• _REQUIREMENT_
Only the lines from the line that contains "This screenshot has height=855, width=973." through the final line of the entries below belong in your answer, copied exactly and without pictures.

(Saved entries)
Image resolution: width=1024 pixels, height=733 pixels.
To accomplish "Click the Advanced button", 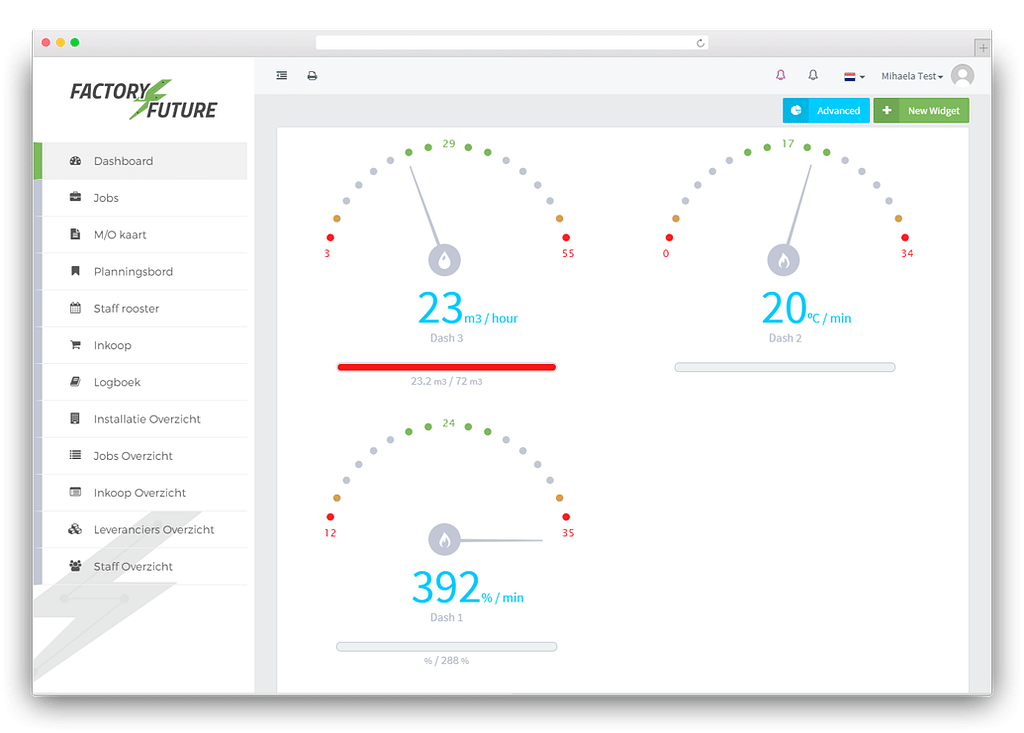I will 826,111.
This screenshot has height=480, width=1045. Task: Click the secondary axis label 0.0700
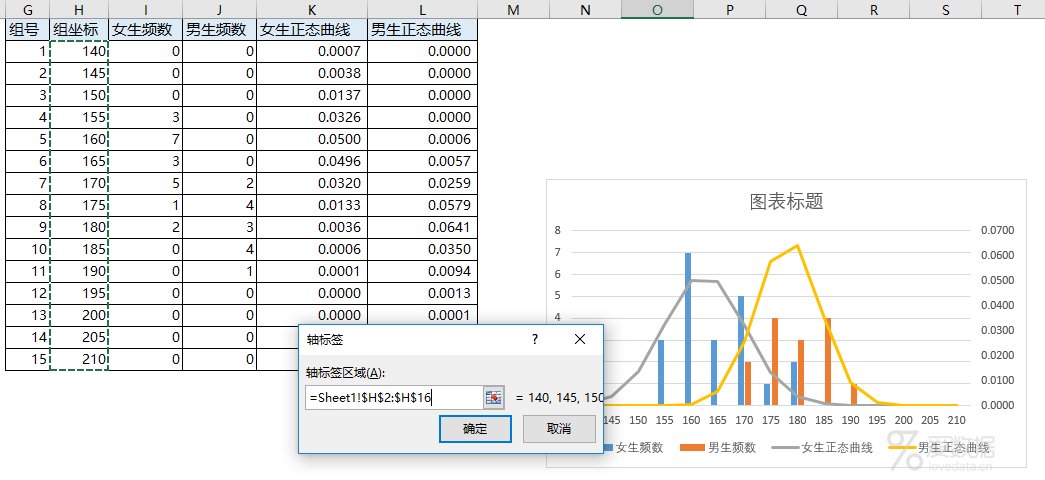[x=998, y=231]
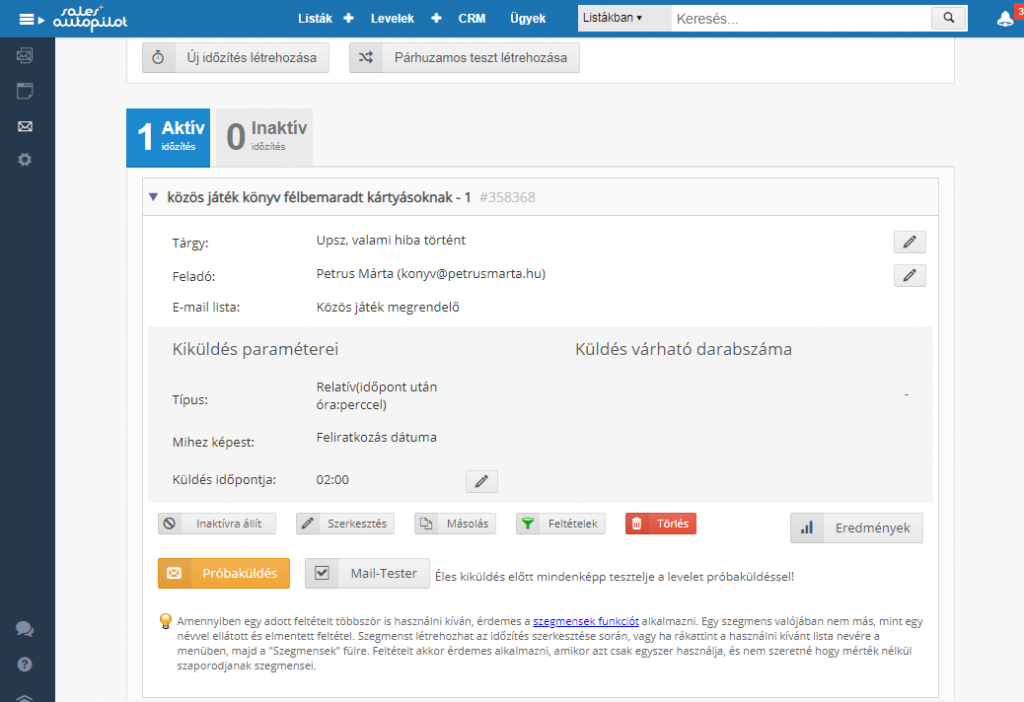Click the envelope icon in the left sidebar
The image size is (1024, 702).
tap(25, 126)
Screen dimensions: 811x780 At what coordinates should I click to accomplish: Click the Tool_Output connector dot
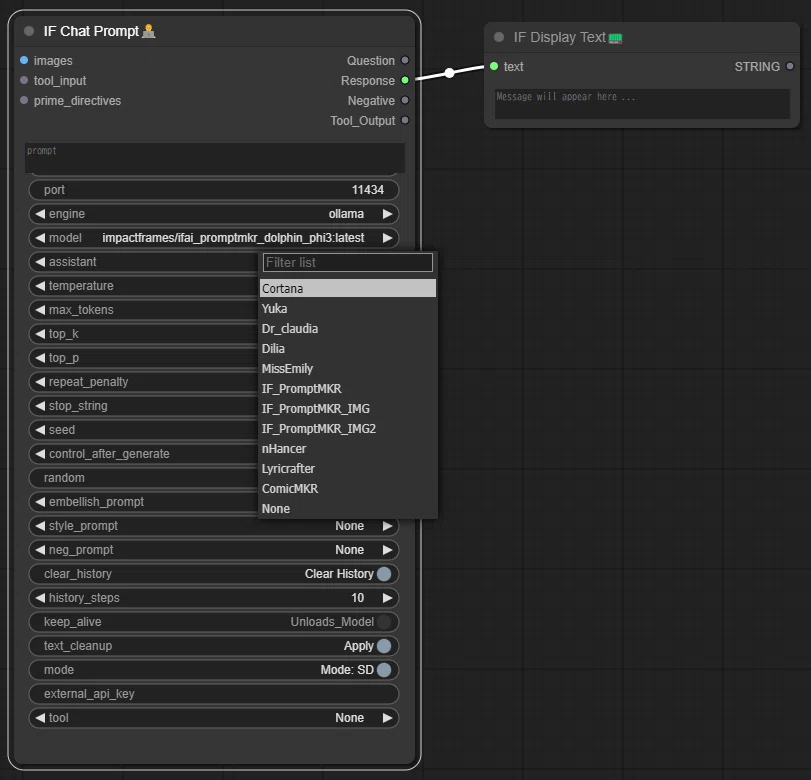click(405, 120)
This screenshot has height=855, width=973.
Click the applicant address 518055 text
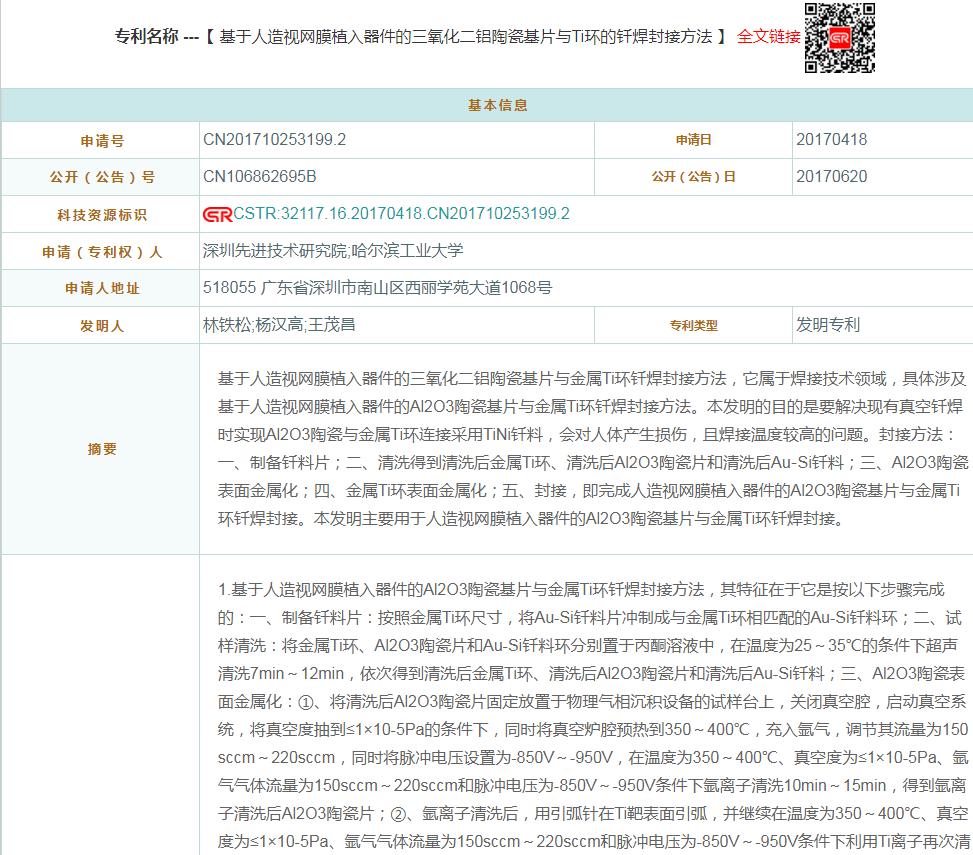click(x=377, y=288)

• _RESPONSE BELOW_
This screenshot has height=855, width=973.
Click the applicant address 518055 text
click(x=377, y=288)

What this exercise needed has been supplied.